Chime Sharp is the successor to the 2010 puzzle game Chime, which released on the Xbox 360 as well as a number of other platforms. It follows the same basic rules and has a similar appearance but has been expanded and upgraded in several key areas. With the multitude of puzzlers available across the Xbox One, though, is it worth your time and money?
The answer is almost definitely yes. The game revolves around you having to make quads using a series of different shaped blocks that have a Tetris-like feel to them. They fit together, change the color of the background and are deleted by a wave that passes through the level in time with the music, with the ultimate goal being to cover the entire grid. As you do this, the music adds more layers and your score increases. This might all sound rather simple but the difficulty and challenge come from the fact that there are a variety of different stages for you to unlock that feature extra rules and obstacles.
While it may seem like a game to be played in short bursts, which is certainly the impression I first got, it quickly becomes clear that Chime Sharp has a very addictive quality. Sessions that you were only intending to play for a few minutes can easily stretch to an hour or two thanks to the “just one more go” mentality that comes from almost beating your score or unlocking the next level. As you need to reach a certain percentage of coverage for most of the game modes, it is easy to feel compelled to try again when you can not only see the counter in the top right corner but visibly see how much of the board you have covered with each attempt.
While most of the game takes place in the normal mode that has been described above, there are a few others to sink your teeth into. These come in the form of Sharp, Strike, and Challenge. They each unlock when you have reached certain requisites, usually involving getting a score of 60% on the previous mode. They offer an extra spice of variety and increase the difficulty significantly.
Both Strike and Challenge mode are just expanded versions of Normal mode. In Strike, you have to cover as much of the map as possible in a strict 90 second time period- something that requires lightning fast decision making and placement. Challenge mode meanwhile is simply a harder version of Normal that changes the board to make it harder to make your quads and mixes up the shapes on offer.

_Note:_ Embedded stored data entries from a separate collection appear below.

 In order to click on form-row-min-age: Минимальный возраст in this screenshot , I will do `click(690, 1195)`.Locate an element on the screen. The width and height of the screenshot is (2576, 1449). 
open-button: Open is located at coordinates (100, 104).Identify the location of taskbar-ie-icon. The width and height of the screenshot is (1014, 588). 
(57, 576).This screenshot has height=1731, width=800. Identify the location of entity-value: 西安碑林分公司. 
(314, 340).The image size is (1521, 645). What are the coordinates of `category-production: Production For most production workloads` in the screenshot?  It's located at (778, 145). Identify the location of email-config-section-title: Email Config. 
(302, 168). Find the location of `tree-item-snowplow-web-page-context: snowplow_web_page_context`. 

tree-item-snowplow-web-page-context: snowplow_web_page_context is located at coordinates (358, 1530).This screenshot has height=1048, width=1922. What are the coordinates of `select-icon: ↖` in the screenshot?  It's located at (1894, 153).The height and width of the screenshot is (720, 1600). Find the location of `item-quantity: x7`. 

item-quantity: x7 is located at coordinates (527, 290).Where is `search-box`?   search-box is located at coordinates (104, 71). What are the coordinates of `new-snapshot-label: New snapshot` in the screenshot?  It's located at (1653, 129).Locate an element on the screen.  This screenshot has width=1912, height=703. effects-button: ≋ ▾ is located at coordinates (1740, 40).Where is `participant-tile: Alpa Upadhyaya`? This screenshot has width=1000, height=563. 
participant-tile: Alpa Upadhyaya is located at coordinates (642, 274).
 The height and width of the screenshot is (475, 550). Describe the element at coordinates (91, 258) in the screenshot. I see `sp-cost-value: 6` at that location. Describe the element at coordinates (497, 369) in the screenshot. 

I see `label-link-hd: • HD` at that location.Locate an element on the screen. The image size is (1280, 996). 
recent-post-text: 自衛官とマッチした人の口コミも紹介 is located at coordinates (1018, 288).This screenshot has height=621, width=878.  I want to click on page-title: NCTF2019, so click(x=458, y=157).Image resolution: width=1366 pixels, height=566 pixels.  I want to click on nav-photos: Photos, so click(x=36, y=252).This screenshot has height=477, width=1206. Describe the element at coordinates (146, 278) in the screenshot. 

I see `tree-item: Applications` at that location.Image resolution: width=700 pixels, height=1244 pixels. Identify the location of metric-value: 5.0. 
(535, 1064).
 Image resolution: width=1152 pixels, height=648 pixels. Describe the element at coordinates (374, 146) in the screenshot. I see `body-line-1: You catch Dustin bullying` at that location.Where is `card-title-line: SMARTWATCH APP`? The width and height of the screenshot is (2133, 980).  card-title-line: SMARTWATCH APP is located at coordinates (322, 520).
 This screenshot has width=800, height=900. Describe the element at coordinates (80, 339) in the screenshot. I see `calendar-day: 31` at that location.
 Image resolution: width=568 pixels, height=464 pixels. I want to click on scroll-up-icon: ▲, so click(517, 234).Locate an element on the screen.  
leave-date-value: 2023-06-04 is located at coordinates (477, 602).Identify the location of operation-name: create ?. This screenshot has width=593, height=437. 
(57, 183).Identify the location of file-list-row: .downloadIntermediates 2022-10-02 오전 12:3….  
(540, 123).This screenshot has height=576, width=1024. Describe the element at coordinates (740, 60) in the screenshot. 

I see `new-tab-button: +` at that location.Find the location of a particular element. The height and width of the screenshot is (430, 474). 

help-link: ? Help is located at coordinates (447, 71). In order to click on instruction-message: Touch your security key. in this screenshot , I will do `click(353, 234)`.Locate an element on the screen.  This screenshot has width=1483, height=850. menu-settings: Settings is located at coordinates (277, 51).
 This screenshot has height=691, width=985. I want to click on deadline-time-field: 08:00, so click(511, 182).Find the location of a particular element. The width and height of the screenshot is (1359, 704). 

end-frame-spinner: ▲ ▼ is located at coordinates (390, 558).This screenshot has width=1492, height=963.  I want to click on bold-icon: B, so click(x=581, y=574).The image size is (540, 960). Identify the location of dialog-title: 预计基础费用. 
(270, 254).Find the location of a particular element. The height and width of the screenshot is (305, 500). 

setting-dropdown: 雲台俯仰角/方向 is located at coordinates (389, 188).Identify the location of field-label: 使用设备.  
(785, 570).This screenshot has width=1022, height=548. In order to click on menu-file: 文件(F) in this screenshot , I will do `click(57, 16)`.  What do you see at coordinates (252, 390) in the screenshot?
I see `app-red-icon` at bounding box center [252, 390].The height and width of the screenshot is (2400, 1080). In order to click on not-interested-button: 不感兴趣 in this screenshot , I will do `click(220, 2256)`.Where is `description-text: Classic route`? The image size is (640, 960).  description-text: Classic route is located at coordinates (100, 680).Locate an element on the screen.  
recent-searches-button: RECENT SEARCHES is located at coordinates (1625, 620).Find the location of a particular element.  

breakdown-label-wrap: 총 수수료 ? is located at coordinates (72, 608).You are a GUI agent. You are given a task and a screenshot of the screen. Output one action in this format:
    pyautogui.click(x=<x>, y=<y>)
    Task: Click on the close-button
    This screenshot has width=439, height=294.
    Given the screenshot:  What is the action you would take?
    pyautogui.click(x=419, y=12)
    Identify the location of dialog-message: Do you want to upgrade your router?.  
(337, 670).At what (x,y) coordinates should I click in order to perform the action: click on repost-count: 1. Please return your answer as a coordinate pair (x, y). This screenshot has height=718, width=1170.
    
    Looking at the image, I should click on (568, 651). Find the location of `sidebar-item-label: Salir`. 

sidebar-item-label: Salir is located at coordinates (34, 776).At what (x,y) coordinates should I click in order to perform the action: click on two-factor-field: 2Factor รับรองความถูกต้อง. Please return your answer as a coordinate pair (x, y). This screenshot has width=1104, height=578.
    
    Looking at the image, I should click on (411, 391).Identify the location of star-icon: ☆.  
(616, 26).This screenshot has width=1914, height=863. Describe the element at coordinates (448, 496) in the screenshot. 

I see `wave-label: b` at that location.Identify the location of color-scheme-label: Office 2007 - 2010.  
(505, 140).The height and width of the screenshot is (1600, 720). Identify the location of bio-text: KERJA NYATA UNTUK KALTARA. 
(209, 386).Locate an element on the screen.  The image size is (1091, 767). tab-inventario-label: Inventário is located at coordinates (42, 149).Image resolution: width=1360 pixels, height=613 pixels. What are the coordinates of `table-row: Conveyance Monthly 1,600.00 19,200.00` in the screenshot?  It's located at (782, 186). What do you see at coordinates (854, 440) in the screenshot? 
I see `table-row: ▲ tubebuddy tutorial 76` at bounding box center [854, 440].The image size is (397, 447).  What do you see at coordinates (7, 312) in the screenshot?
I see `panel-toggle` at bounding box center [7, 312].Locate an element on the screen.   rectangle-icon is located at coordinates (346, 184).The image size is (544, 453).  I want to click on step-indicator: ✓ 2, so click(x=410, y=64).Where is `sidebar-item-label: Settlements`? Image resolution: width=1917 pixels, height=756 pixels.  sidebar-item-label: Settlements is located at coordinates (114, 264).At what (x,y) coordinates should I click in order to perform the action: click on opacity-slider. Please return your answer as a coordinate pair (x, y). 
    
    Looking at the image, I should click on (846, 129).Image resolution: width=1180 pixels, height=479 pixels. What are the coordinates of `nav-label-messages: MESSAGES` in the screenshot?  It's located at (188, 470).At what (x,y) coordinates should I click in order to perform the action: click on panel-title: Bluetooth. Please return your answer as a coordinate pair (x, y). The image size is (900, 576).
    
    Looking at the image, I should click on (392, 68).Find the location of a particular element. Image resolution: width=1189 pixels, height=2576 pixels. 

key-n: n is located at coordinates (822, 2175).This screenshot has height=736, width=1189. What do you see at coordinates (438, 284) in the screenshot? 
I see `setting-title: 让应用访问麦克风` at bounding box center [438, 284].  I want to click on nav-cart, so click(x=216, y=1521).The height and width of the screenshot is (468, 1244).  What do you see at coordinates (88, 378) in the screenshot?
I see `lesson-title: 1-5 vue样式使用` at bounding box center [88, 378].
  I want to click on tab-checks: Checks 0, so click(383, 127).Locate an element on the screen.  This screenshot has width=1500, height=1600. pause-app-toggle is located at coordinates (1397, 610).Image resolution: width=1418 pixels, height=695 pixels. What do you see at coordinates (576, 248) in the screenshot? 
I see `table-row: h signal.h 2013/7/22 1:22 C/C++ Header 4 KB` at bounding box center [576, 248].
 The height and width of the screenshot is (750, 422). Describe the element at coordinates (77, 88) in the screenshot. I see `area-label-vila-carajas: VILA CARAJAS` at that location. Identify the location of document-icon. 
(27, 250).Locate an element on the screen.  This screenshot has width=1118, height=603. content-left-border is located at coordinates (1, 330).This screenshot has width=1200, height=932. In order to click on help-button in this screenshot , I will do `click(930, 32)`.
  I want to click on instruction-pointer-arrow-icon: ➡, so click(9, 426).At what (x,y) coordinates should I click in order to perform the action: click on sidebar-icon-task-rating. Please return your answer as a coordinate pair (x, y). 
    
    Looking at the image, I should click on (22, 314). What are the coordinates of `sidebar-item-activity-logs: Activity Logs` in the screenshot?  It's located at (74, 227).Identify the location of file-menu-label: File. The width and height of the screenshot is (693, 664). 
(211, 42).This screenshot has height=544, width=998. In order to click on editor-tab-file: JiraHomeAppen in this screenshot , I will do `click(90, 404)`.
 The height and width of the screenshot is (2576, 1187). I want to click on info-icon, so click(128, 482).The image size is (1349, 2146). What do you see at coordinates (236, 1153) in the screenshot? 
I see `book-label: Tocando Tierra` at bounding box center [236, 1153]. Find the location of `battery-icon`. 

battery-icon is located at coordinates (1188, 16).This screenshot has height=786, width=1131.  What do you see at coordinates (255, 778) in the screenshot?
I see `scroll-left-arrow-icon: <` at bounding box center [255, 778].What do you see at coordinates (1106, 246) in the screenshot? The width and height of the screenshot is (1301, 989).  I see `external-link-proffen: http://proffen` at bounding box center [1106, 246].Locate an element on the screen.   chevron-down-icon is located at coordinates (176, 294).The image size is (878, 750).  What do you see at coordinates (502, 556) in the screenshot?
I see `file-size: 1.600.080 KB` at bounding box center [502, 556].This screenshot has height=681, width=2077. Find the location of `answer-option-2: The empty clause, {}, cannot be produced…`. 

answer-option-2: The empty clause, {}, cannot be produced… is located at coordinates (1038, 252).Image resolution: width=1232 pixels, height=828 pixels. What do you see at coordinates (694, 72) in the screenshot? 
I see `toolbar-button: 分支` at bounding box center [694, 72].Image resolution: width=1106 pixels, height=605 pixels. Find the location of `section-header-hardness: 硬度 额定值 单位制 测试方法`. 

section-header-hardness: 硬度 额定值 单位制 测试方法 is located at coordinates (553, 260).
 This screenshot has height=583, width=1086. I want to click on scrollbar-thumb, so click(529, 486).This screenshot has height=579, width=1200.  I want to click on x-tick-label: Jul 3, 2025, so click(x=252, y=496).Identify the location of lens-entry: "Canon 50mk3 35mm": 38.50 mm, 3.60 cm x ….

The biggest change comes in Sharp mode. Here you don’t have to consider a time limit of any kind. Instead, you are working with a set of lives. These lives disappear when you create quads that leave extra shapes behind, forcing you to ensure that you use every single fragment as often as possible so that extras are not left on the screen. Lives can be replenished by getting a perfect quad (essentially making a quad that is completely symmetrical and uses the complete shapes that make it). These are hard to accomplish, though, making it important to save lives as much as you can. It’s a more thoughtful mode than the others due to the lack of time limit but is perhaps the most difficult to beat.
For the most part, Chime Sharp proves to be a fun and addictive game but there are a few minor issues. It is lacking in terms of visuals and some of the color schemes will likely cause you a few problems as they clash together, making it difficult to see exactly where you have already covered. There is also the problem of the difficulty seeming to spike in unforeseen places as the levels don’t necessarily get harder in the order they are unlocked.
Arguably the biggest gripe is the lack of a multiplayer mode that it’s PlayStation 3 predecessor had. The gameplay perfectly suits the type of fast-paced multiplayer action that you can quickly challenge your friends to and even a local multiplayer mode would have been a very welcome addition. This might somewhat limit the appeal to some players and definitely reduces the replayability of the title to some degree.
As you might expect from a game that has a distinct focus on music, Chime Sharp has a well-built soundtrack with a different song for each of the 12 levels. The songs included aren’t exactly spectacular, yet they do the job very well. Most of the tunes are electronic based and as mentioned earlier, the different tracks will expand as you progress through a level and cover more of the board. A few great tracks make up for the one or two that are not quite as memorable, with each adding some excitement and tension as you approach your objectives.
Ultimate, Chime Sharp delivers great value for money. The 12 different levels and the four game modes mean the game has plenty of longevity, especially when you consider how hard some of them are. It will likely take upwards of ten hours just to unlock most of the content, never mind beating it, but the fun gameplay ensures that this is not a chore. If you previously played Chime then this is more of the same, though, even those that haven’t should give this a try.
This review is based on a digital copy of the game provided by the publisher for review purposes. Chime Sharp is currently available on Xbox One, PlayStation4, and PC for $9.99.